2.1.2. Image-to-Image Translation

A Generative Adversarial Network (GAN) is a method of synthesizing images from latent vectors [17]. Among GAN-based style transfer techniques, the image-to-image translation method transforms images from a specific domain with the styles of another domain [18,19,20,21,22,23]. Several GAN-based models that allow style transfer between unpaired datasets [20,21,24] have gained attention since they addressed the constraint of paired data. The cycle consistency loss of CycleGAN [21] plays a key role in style transfer between unpaired datasets. A model structure containing two pairings of generator and discriminator was designed, where the two generators synthesized images of each domain. The difference between the Ground Truth image domain and the reconstructed image domain was included in their loss functions. Meanwhile, the features were separated into content and style space, to generate visually pleasing results by Huang et al. [22].

Remarkable results in synthesizing artwork styles expressed in texture information, such as painting, have been presented by these GAN-based image-to-image translation studies. For our aim to synthesize line-based portrait sketches from portrait photos, models that execute style transfer between independent domains, like portrait photos and line-based portrait sketches, could be a solution. However, due to the target style line-based sketches possessing little texture information, these techniques show limitations in fulfilling the desired purpose. Images similar to sketches can be synthesized, but the quality of the synthesized images is unsatisfactory.

2.2. Sketch-Oriented Portrait Generative Framework

Most sketch-oriented portrait generative frameworks convert an input portrait photo into a sketch image. The synthesized sketch styles can be classified into two types: tonal sketch and line sketch.

2.2.1. Tonal Sketch Generation

Tonal sketch is a drawing technique where the shape of a character is described using lines and tones. A GAN-based model comprised of a hierarchical discriminator and generator, to synthesize tonal portrait images according to face photos, was proposed by Yi et al. [25]. Several regions were segmented from the face image, and were processed in a hierarchical strategy. Their model, targeted to process face photos, successfully generated tonal sketches of portraits of visually reasonable quality.

A method of generating sketches in a particular cartoon style, by matching portrait photos and cartoon-style faces geometrically, was proposed by Su et al. [26]. The shape of the input face was deformed, to fit the shape of the cartoon style. However, most of the input face photos tended to excessively converge into the target cartoon style, making it difficult to identify different input face photos’ synthesized sketches. Important limitations were revealed when applying the tonal sketch generation frameworks for line sketching, as the results of these techniques exhibited several artifacts not permissible in line sketching.

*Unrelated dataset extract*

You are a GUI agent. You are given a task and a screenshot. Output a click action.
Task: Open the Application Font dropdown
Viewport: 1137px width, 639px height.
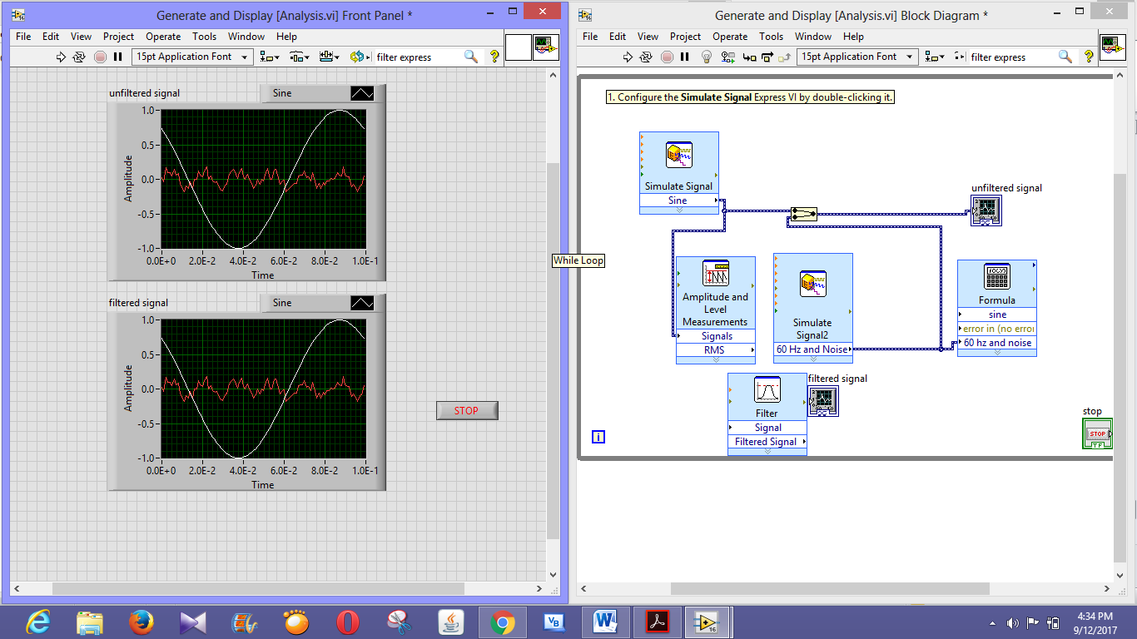point(857,57)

2.2.2. Line Sketch Generation

Line sketching is a drawing technique where the shape of a character is depicted using only lines of various lengths and widths. Before deep-learning-based techniques, various techniques for detecting edges and lines, based on the high-frequency components of images, had been proposed [7,8,9]. However, these techniques were limited, as they did not consider the content information of the image. Recently, CNN or GAN-based methods, specialized for line sketching, have been proposed.

A photo–contour-drawing-paired dataset was constructed and a GAN-based model designed to generate contour drawing images from the corresponding photos was proposed by Li et al. [10]. Although this model was proficient at describing objects of a wide range, the quality of the lines extracted from the face images was not visually pleasing.

A technique that generates line sketch images from portrait photos was proposed by Kim et al. [11]. Due to the high cost of artist-handcrafted line sketches for portrait photos, they built a large number of synthesized pseudo line sketch images as an alternative to artist-handcrafted line sketches. Although their results were visually more pleasing than previous works, they remained vulnerable to noise, and they showed a lack of coherence.

3. Overview

An overview of our proposed framework, which consists of a generation block, a discriminator, and our proposed misalignment loss, is presented in Figure 1. The generation block takes an input photo (

I_{p}

) and generates a corresponding sketch (

I_{G}

) that is fed into the discriminator and is used to compute the loss simultaneously.

During the training phase, the generation block requires three inputs: an input photo

I_{p}

, an input sketch

I_{S}

, and a segmentation map extracted from (

I_{p}

). The input photo (

I_{p}

) and the input sketch

I_{S}

are obtained from our portrait photo-and-sketch-paired dataset (Section 6.1). A semantic segmentation technique is employed, to compute the segmentation map from the input photo [27], where the semantic labels include hair, lips, eyebrows, eyes, and skin.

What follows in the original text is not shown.